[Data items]
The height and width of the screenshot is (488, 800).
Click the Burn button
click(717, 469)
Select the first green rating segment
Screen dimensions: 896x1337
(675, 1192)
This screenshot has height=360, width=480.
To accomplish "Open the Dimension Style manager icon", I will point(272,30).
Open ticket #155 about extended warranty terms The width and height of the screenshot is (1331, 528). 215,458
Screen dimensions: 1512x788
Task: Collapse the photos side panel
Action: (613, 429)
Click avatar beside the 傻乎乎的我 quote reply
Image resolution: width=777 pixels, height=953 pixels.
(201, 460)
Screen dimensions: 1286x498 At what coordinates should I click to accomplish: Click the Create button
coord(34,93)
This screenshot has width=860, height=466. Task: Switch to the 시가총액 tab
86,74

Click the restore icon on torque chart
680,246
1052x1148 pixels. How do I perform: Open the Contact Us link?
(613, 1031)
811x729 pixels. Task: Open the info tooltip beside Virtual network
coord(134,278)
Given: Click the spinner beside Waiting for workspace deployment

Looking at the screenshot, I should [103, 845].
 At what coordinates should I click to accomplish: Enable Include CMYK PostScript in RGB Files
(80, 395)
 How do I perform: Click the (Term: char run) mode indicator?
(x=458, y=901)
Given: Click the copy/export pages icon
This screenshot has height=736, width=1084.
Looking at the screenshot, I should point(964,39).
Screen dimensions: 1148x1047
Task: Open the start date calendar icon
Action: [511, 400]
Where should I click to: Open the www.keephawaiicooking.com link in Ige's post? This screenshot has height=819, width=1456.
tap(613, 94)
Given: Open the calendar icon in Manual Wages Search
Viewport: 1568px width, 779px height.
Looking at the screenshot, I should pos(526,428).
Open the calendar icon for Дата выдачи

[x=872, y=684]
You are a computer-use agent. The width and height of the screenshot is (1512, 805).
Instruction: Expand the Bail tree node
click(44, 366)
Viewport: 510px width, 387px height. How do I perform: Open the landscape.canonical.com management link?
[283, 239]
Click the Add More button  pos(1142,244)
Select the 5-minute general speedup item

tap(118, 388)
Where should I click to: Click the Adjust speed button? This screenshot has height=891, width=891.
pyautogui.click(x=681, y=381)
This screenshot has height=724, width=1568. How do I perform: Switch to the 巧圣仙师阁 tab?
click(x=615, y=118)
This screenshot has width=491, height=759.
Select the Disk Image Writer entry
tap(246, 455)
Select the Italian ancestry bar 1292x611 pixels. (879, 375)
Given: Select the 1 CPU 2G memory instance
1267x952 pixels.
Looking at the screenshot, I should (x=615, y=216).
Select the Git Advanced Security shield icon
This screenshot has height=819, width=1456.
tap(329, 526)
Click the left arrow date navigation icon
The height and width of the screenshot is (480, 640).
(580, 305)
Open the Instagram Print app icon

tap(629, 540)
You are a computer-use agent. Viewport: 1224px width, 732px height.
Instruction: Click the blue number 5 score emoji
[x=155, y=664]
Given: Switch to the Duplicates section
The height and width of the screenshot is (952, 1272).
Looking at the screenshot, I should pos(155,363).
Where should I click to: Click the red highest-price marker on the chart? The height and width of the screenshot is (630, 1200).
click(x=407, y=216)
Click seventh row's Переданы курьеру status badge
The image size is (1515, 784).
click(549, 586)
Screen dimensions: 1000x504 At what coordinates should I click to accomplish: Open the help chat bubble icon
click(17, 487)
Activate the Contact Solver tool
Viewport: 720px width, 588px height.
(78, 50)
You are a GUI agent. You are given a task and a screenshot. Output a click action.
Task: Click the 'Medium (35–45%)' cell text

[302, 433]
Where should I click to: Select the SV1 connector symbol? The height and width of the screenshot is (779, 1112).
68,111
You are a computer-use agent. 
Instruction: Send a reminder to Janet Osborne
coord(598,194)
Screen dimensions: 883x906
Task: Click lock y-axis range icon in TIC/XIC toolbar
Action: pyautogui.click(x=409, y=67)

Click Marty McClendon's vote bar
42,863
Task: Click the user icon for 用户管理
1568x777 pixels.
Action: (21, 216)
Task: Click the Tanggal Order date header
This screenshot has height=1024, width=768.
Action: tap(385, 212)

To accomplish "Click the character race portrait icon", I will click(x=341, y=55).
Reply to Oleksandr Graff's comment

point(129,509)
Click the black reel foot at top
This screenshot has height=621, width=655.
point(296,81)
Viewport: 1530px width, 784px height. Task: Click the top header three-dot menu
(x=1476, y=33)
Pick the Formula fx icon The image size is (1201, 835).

**GIVEN TASK**
Rewrite all of the items above, changing each "Instruction" to "Directive" and leaving everything else unchanged.

**OUTPUT OF THE TASK**
The height and width of the screenshot is (488, 800).
Click the Burn button
click(717, 469)
Select the first green rating segment
Screen dimensions: 896x1337
(675, 1192)
This screenshot has height=360, width=480.
To accomplish "Open the Dimension Style manager icon", I will point(272,30).
Open ticket #155 about extended warranty terms The width and height of the screenshot is (1331, 528). 215,458
Screen dimensions: 1512x788
Task: Collapse the photos side panel
Action: (613, 429)
Click avatar beside the 傻乎乎的我 quote reply
Image resolution: width=777 pixels, height=953 pixels.
(201, 460)
Screen dimensions: 1286x498 At what coordinates should I click to accomplish: Click the Create button
coord(34,93)
This screenshot has width=860, height=466. Task: Switch to the 시가총액 tab
86,74

Click the restore icon on torque chart
680,246
1052x1148 pixels. How do I perform: Open the Contact Us link?
(613, 1031)
811x729 pixels. Task: Open the info tooltip beside Virtual network
coord(134,278)
Given: Click the spinner beside Waiting for workspace deployment

Looking at the screenshot, I should [103, 845].
 At what coordinates should I click to accomplish: Enable Include CMYK PostScript in RGB Files
(80, 395)
 How do I perform: Click the (Term: char run) mode indicator?
(x=458, y=901)
Given: Click the copy/export pages icon
This screenshot has height=736, width=1084.
Looking at the screenshot, I should point(964,39).
Screen dimensions: 1148x1047
Task: Open the start date calendar icon
Action: [511, 400]
Where should I click to: Open the www.keephawaiicooking.com link in Ige's post? This screenshot has height=819, width=1456.
tap(613, 94)
Given: Open the calendar icon in Manual Wages Search
Viewport: 1568px width, 779px height.
Looking at the screenshot, I should pos(526,428).
Open the calendar icon for Дата выдачи

[x=872, y=684]
You are a computer-use agent. The width and height of the screenshot is (1512, 805).
Directive: Expand the Bail tree node
click(44, 366)
Viewport: 510px width, 387px height. How do I perform: Open the landscape.canonical.com management link?
[283, 239]
Click the Add More button  pos(1142,244)
Select the 5-minute general speedup item

tap(118, 388)
Where should I click to: Click the Adjust speed button? This screenshot has height=891, width=891.
pyautogui.click(x=681, y=381)
This screenshot has height=724, width=1568. How do I perform: Switch to the 巧圣仙师阁 tab?
click(x=615, y=118)
This screenshot has width=491, height=759.
Select the Disk Image Writer entry
tap(246, 455)
Select the Italian ancestry bar 1292x611 pixels. (879, 375)
Given: Select the 1 CPU 2G memory instance
1267x952 pixels.
Looking at the screenshot, I should (x=615, y=216).
Select the Git Advanced Security shield icon
This screenshot has height=819, width=1456.
tap(329, 526)
Click the left arrow date navigation icon
The height and width of the screenshot is (480, 640).
(580, 305)
Open the Instagram Print app icon

tap(629, 540)
You are a computer-use agent. Viewport: 1224px width, 732px height.
Directive: Click the blue number 5 score emoji
[x=155, y=664]
Given: Switch to the Duplicates section
The height and width of the screenshot is (952, 1272).
Looking at the screenshot, I should pos(155,363).
Where should I click to: Click the red highest-price marker on the chart? The height and width of the screenshot is (630, 1200).
click(x=407, y=216)
Click seventh row's Переданы курьеру status badge
The image size is (1515, 784).
click(549, 586)
Screen dimensions: 1000x504 At what coordinates should I click to accomplish: Open the help chat bubble icon
click(17, 487)
Activate the Contact Solver tool
Viewport: 720px width, 588px height.
(78, 50)
You are a GUI agent. You are given a task and a screenshot. Output a click action.
Task: Click the 'Medium (35–45%)' cell text

[302, 433]
Where should I click to: Select the SV1 connector symbol? The height and width of the screenshot is (779, 1112).
68,111
You are a computer-use agent. 
Directive: Send a reminder to Janet Osborne
coord(598,194)
Screen dimensions: 883x906
Task: Click lock y-axis range icon in TIC/XIC toolbar
Action: pyautogui.click(x=409, y=67)

Click Marty McClendon's vote bar
42,863
Task: Click the user icon for 用户管理
1568x777 pixels.
Action: (21, 216)
Task: Click the Tanggal Order date header
This screenshot has height=1024, width=768.
Action: tap(385, 212)

To accomplish "Click the character race portrait icon", I will click(x=341, y=55).
Reply to Oleksandr Graff's comment

point(129,509)
Click the black reel foot at top
This screenshot has height=621, width=655.
point(296,81)
Viewport: 1530px width, 784px height. Task: Click the top header three-dot menu
(x=1476, y=33)
Pick the Formula fx icon The image size is (1201, 835).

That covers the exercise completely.